21 October, 2003 - 00:00


Germany is one of Europe’s countries where the principle of a parliamentary republic has not only been fully implemented, but is successfully functioning with all the stability and scrupulousness the Germans have become famous for. Unlike in Italy, which is also a parliamentary republic, German governments have never replaced one another in succession. Undoubtedly, finding a key to Germany’s political well-being was no easy task, and this was not achieved overnight. A political reform is in full swing in Ukraine. Under such conditions, the experience of Germany, which worked an economic miracle in the postwar period and overcame a cultural split after the fall of the Berlin Wall, could be useful. Germans have managed to find the most successful combination of integral elements of any parliamentary republic, and now it would not be an overstatement to call their brainchild one of the world’s best political systems. The specifics of the German parliamentary system and the problems Ukraine may face when attempting to build a European-style parliamentary republic are discussed in the interview with celebrated German political scientist Alexander RAHR.

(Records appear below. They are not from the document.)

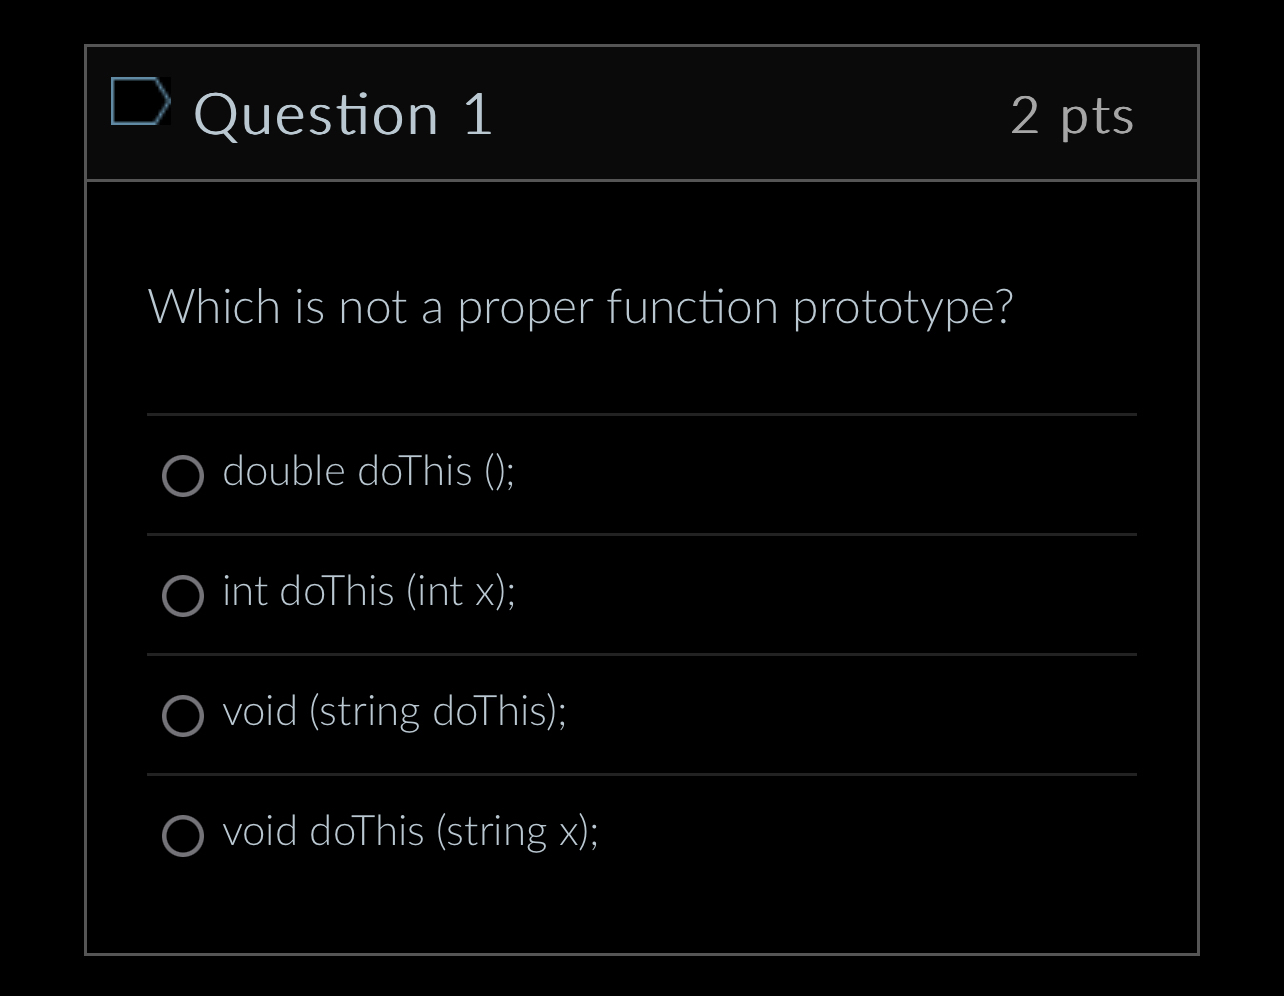Viewport: 1284px width, 996px height.
Task: Click the divider above the first answer
Action: pos(641,413)
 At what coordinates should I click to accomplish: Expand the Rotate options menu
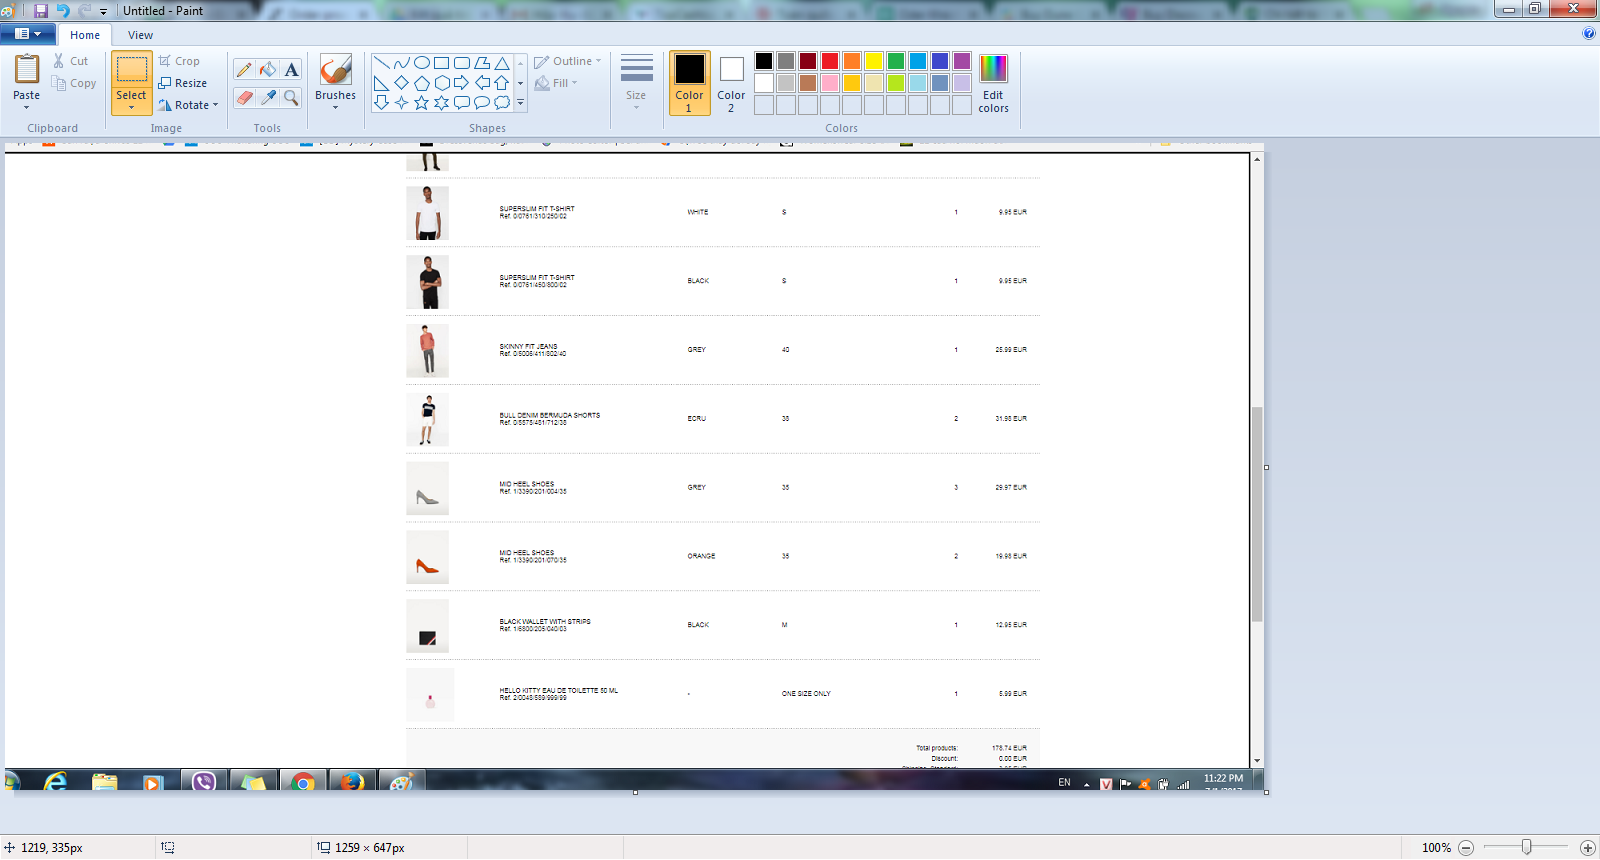[x=189, y=105]
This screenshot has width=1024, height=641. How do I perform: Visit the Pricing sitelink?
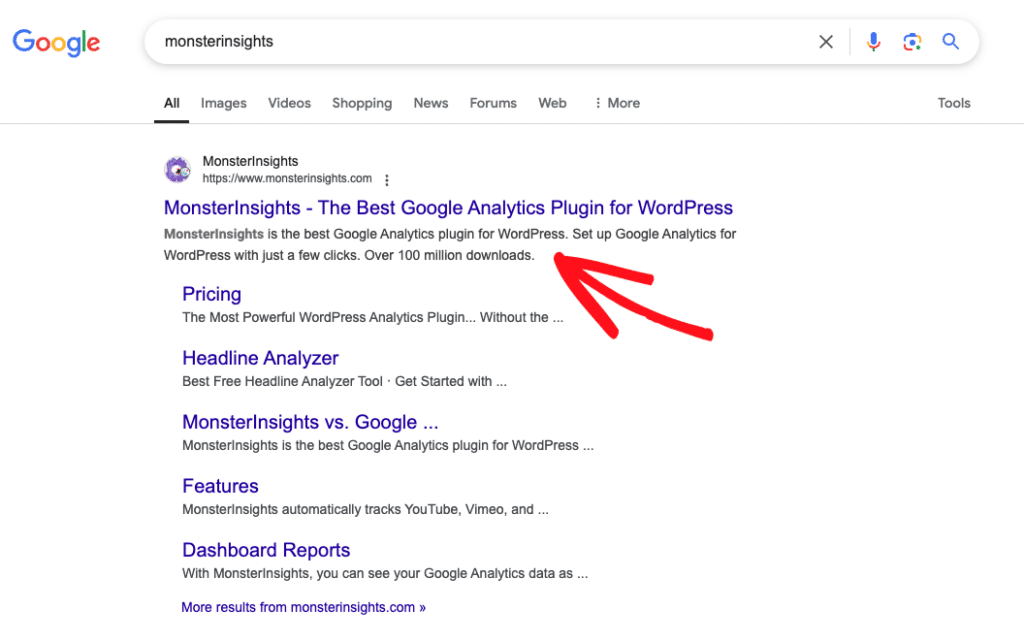pyautogui.click(x=211, y=294)
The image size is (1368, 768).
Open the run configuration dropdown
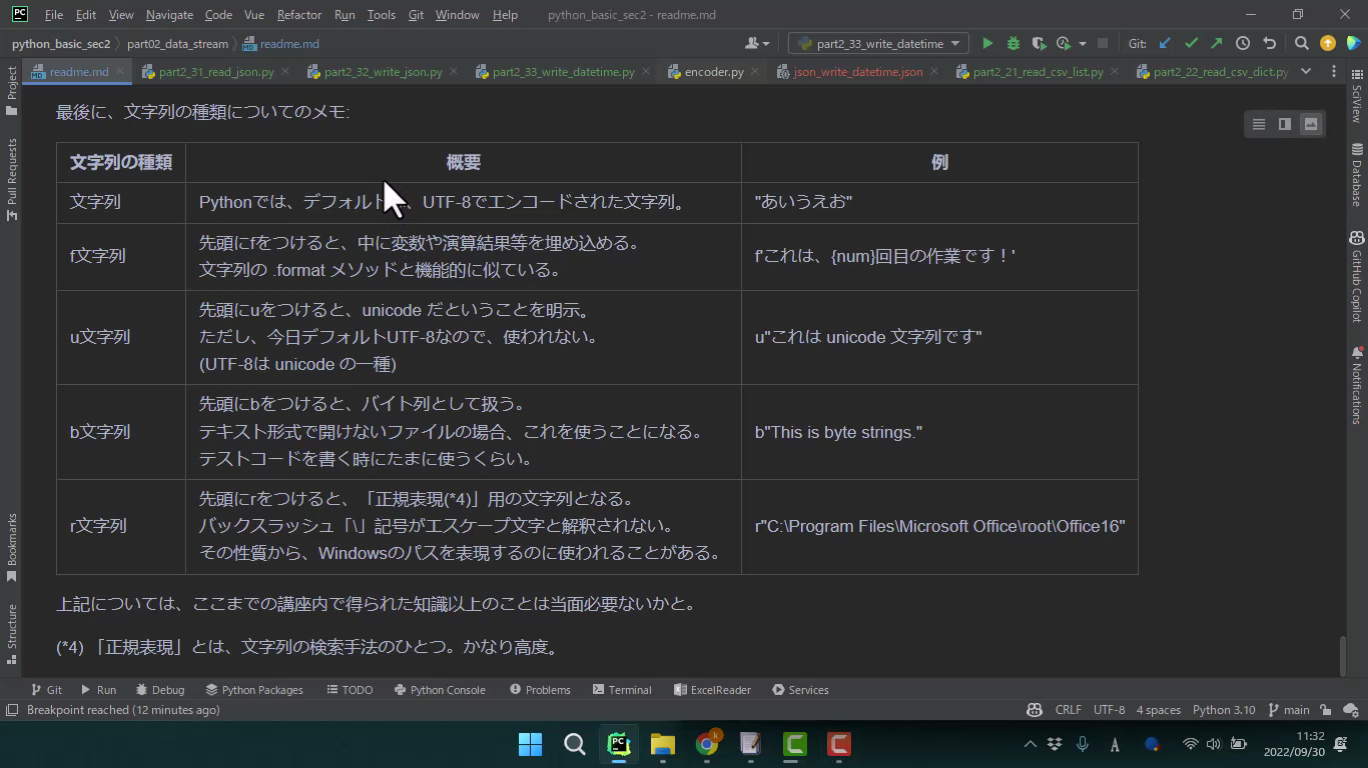click(x=878, y=44)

“Currently the Ukrainian leadership is periodically reviewing the fundamentals of the country’s system of government in favor of a parliamentary model. In your view, is Ukraine ready for such changes? Will a parliamentary republic justify itself as a form of government under post-Soviet conditions?”

“In my view, Ukraine is not quite ready to become a parliamentary republic, although there are many preconditions for this. Countries in the post-Soviet space have their own specifics. After the collapse of the Soviet Union — I mean the period between 1989 and 1991 — the Baltic States and Russia wanted to create parliamentary republics as the most democratic form of government. However, it transpired later, especially in Russia, that as a result of it the country becomes uncontrollable. To solve the problems that post-Soviet states faced in those days they needed a national hero that would enjoy a high level of popular trust. The population was traditionally oriented toward a strong personality, a president with presidential staff capable of coordinating the work of the government. To this end, the president needed greater powers than those of the parliament. The parliament was the scene of political struggle and debate that negatively affected the sociopsychological state of the society. Had all these squabbles come to the fore, and if it was for the parliament to decide the fate of the country, I think that neither Ukraine, nor Russia would have been able to implement all of ther planned political and economic reforms. Thus, in the 1990s the presidential model justified itself completely.

“In my view, within the next ten years practically all the post-Soviet states will attempt a transition to a parliamentary model, since this model is quite successfully used in many EU countries, envisions a higher level of democracy, and defines the terms of reference of the two whales of power, that is, the parliament and government.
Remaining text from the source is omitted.